-------- Given data

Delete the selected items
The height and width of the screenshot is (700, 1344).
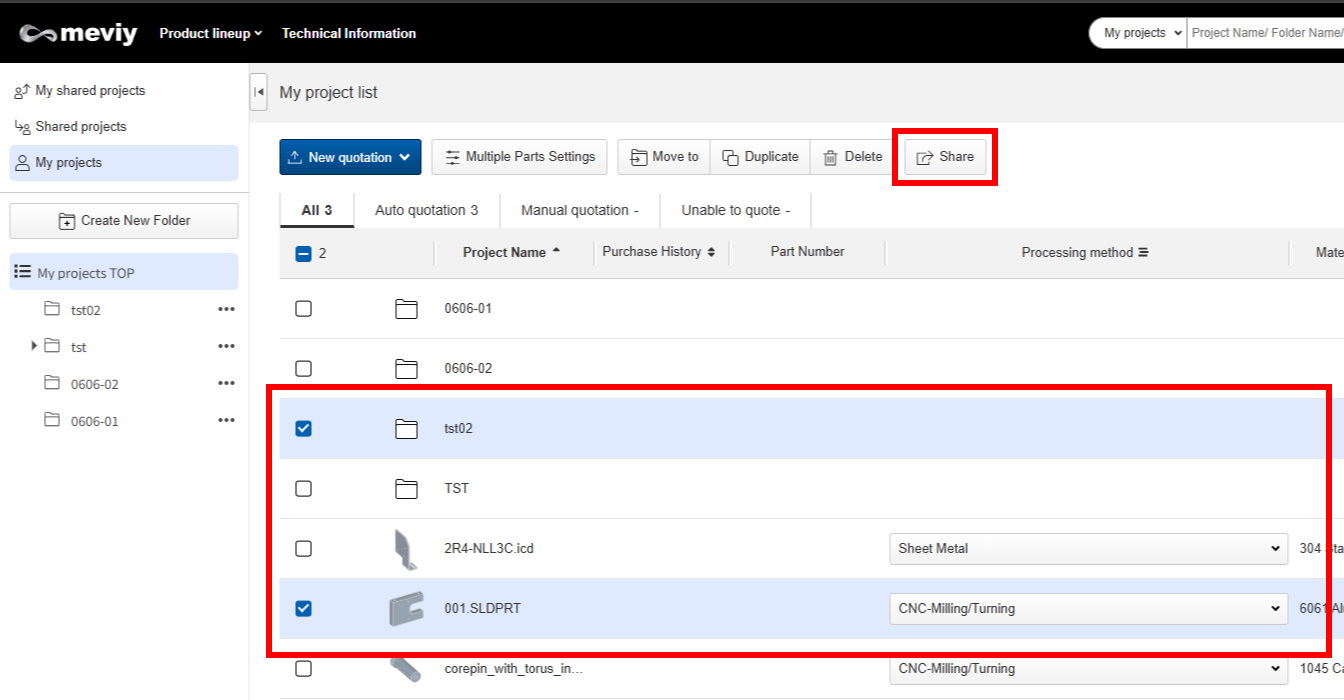click(852, 157)
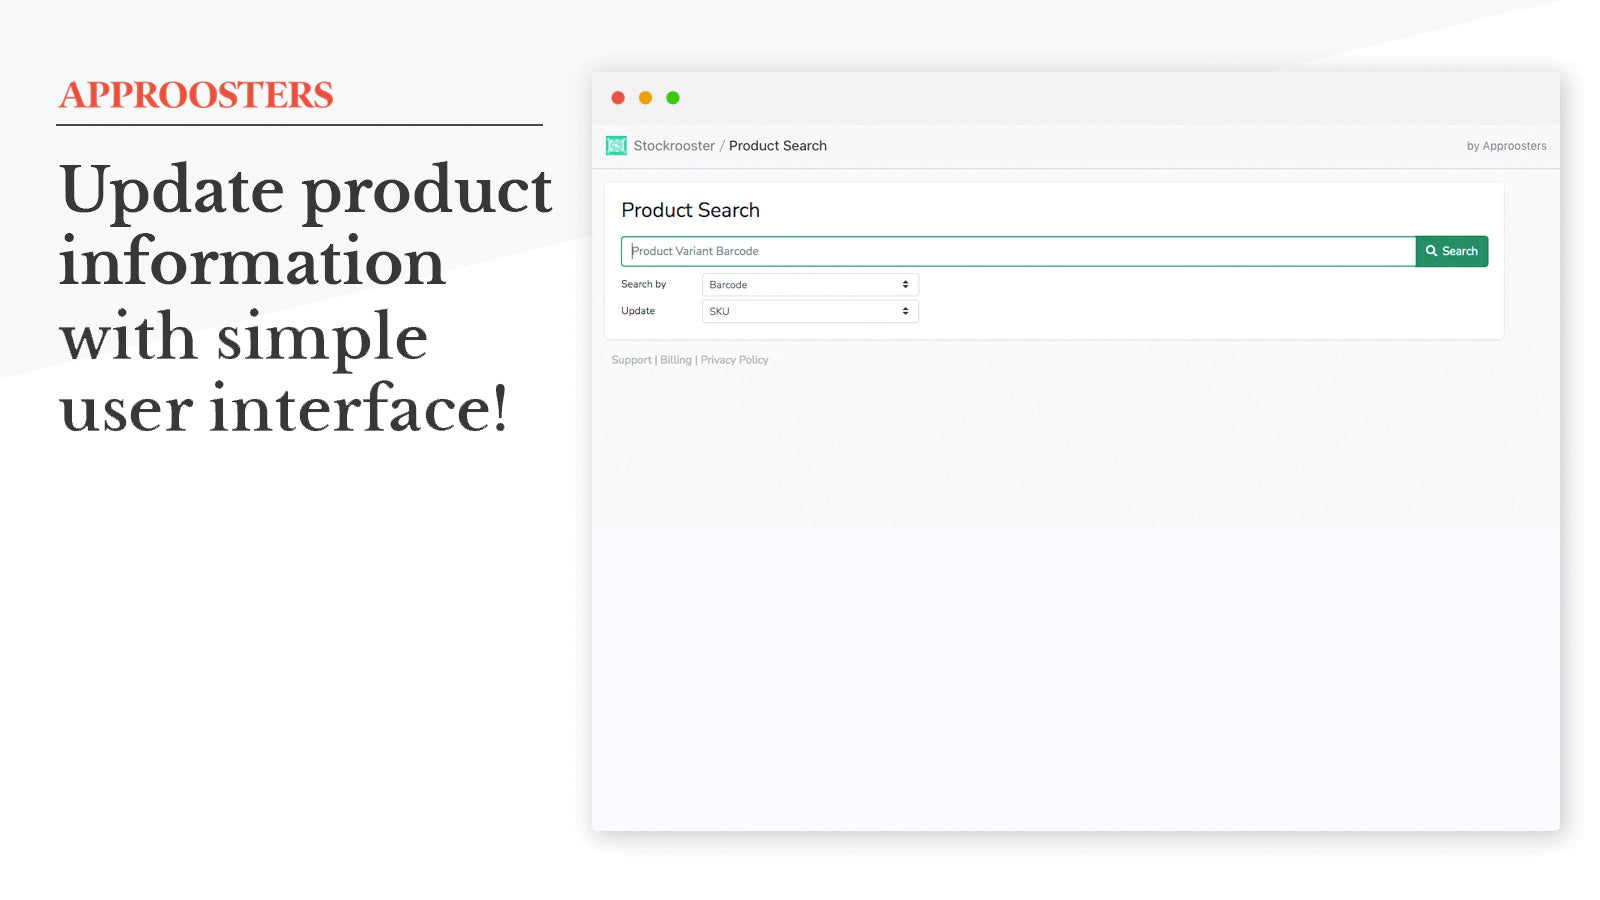Click the Stockrooster breadcrumb entry

[674, 145]
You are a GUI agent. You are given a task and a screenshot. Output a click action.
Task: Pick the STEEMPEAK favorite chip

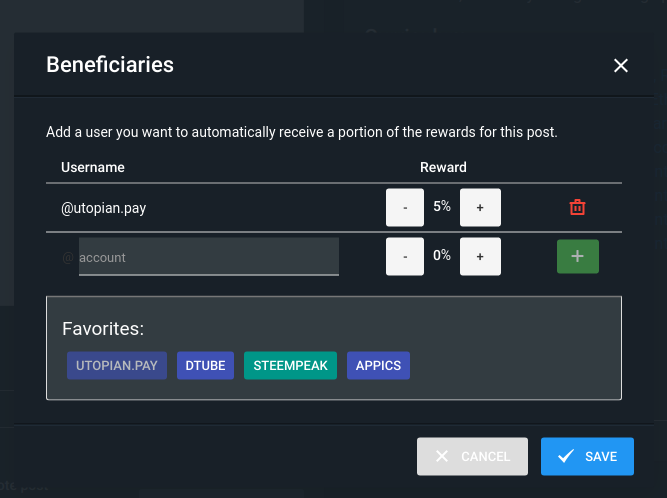tap(291, 365)
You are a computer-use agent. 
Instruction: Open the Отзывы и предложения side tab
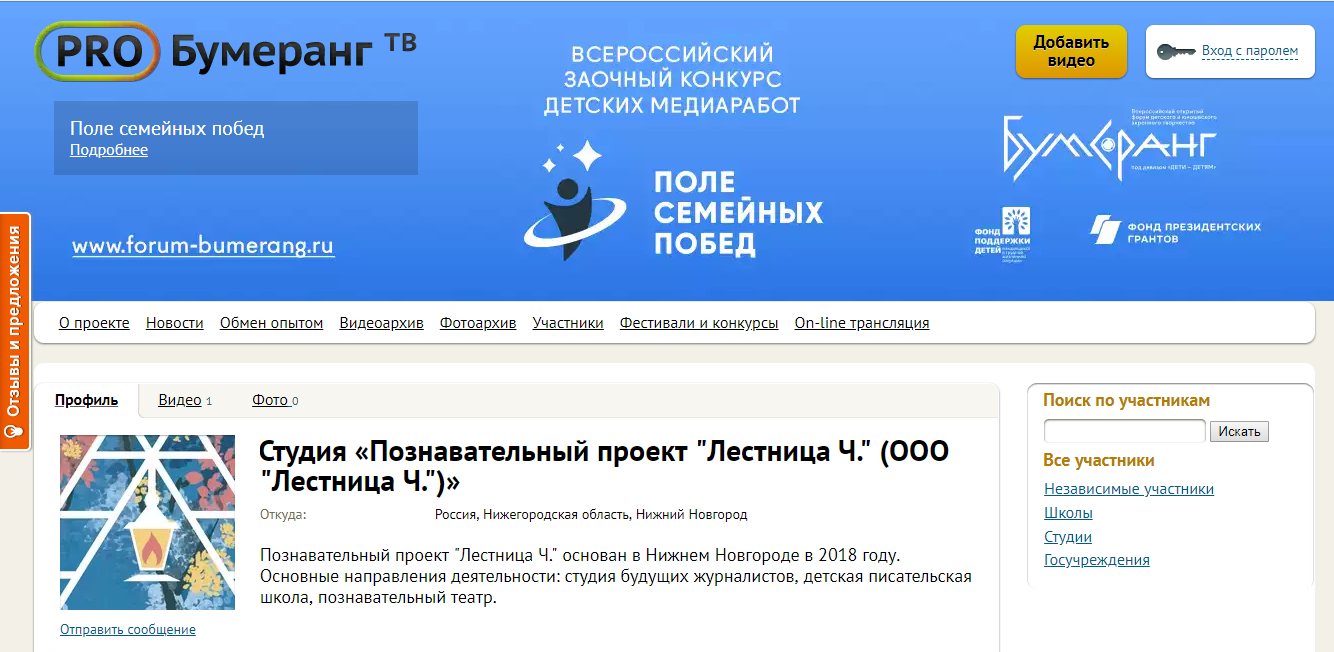pos(14,331)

----------------

[Stated exercise]
Reproduce the data above line for line without changing any wording, and leave out the pictures.

[Solved exercise]
Delete the selected items
The height and width of the screenshot is (700, 1344).
click(852, 157)
Click the Stockrooster breadcrumb entry

[674, 145]
You are a GUI agent. You are given a task and a screenshot. Output a click action.
Task: Pick the STEEMPEAK favorite chip

tap(291, 365)
You are a computer-use agent. 
Instruction: Open the Отзывы и предложения side tab
pos(14,331)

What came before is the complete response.